Susan reanudó la marcha, asaltada por las dudas, volvió ligeramente la cabeza hacia atrás y vio que él había desaparecido. De nuevo dio media vuelta, caminó deprisa hacia donde el hombre estaba acurrucado hacía un momento, escudriñando la calle, intentando localizarlo. No veía nada salvo el torrente de empleados de oficina. Era como si hubiese tenido una alucinación.

Por unos instantes permaneció inmóvil, llena de un terror impreciso. Luego se sacudió la sensación, del mismo modo que un perro se sacude las gotas de lluvia, y prosiguió su camino para comerse el almuerzo que no le apetecía.

Cuando el hombre tras el mostrador la atendió, pensó en tomar yogur con frutas, pero cambió de idea y pidió un bocadillo de jamón y queso suizo con mucha mayonesa. El dependiente pareció dudar.

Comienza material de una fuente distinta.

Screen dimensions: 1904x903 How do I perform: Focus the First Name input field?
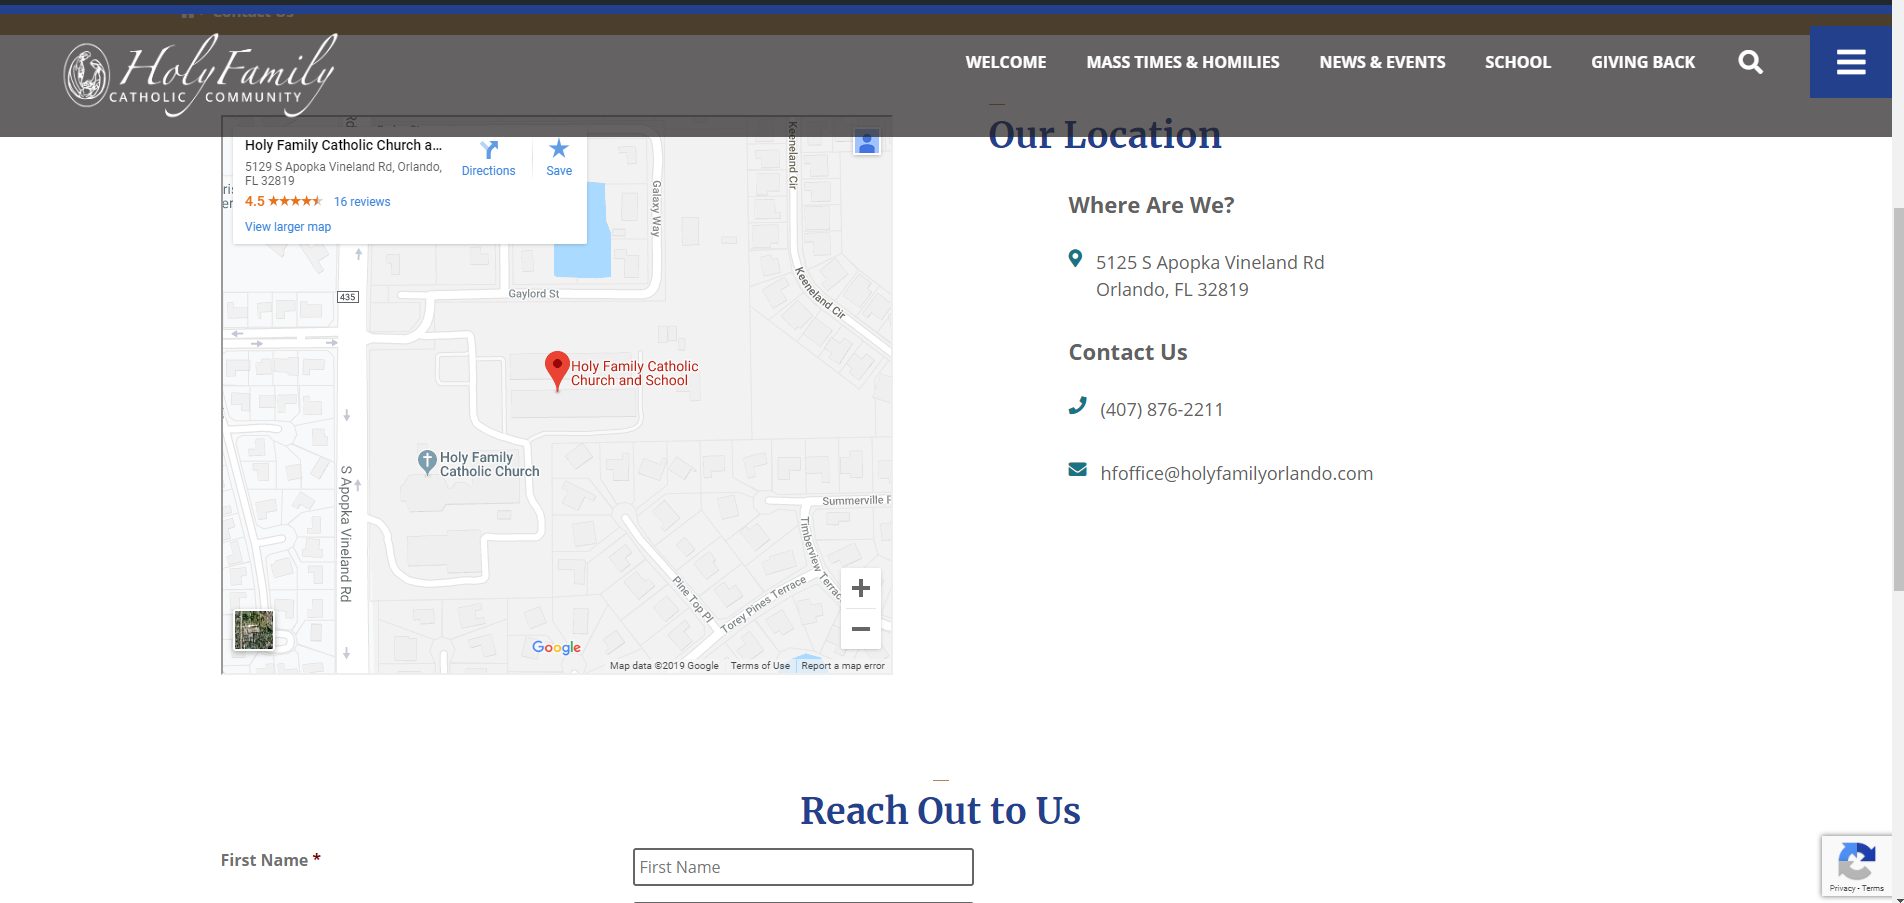point(802,867)
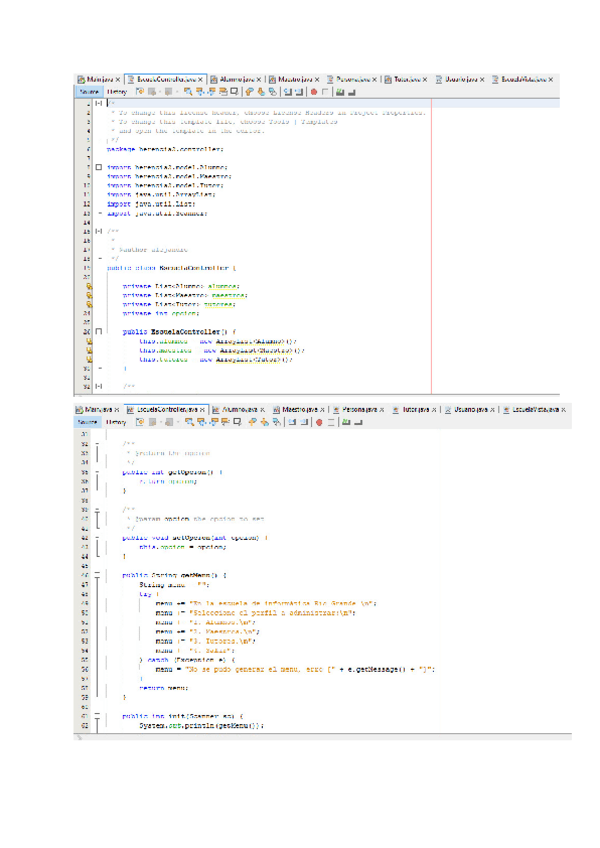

– Oye, que sólo se vive una vez -comentó ella. Él sonrió, le preparó el bocadillo rápidamente y lo metió junto con un botellín de agua en una bolsa de papel

Susan caminó a lo largo de seis manzanas más con su almuerzo, hasta un parque enclavado junto a un centro comercial, justo frente a la bahía. Había dos agentes de policía montados a caballo a la entrada del parque, observando a la gente que llegaba. Uno tenía su fusil automático atravesado sobre la silla de montar y estaba inclinado hacia delante, como una caricatura moderna de alguna vieja novela barata de vaqueros. Ella casi esperaba que la saludara levantándose el sombrero, pero él se limitó a mirarla desde detrás de sus gafas de sol, sometiéndola al mismo examen visual que a los demás. Susan supuso que, para tener derecho a entrar en el parque y sentarse a comerse un bocadillo a pocos metros de donde el agua de la bahía Biscayne lamía los pilotes de madera, uno debía ser un miembro claramente respetable de la sociedad. Los marginados y los sin techo tenían vedada la entrada a la hora del almuerzo. Por la noche seguramente la cosa cambiaba. Lo más probable es que entonces fuese un suicidio para alguien como ella internarse en el pequeño parque, a no más de treinta metros de la orilla del mar. Los árboles frondosos y los bancos que tan acogedores parecían en el calor del día debían de adquirir un aspecto totalmente distinto tras la puesta de sol; se convertirían en sitios donde esconderse. Eso era lo complicado de la vida, pensó ella: la extraña dualidad que presentaban todas las cosas. Lo que parecía un lugar seguro al mediodía se volvía peligroso ocho horas después. Era como las mareas en los Cayos Altos, que ella conocía tan bien. En un momento cubrían una zona entera de agua, haciéndola segura para la navegación. Al momento siguiente, bajaban llevándose la seguridad con el reflujo. La gente, pensó, debía de ser muy parecida.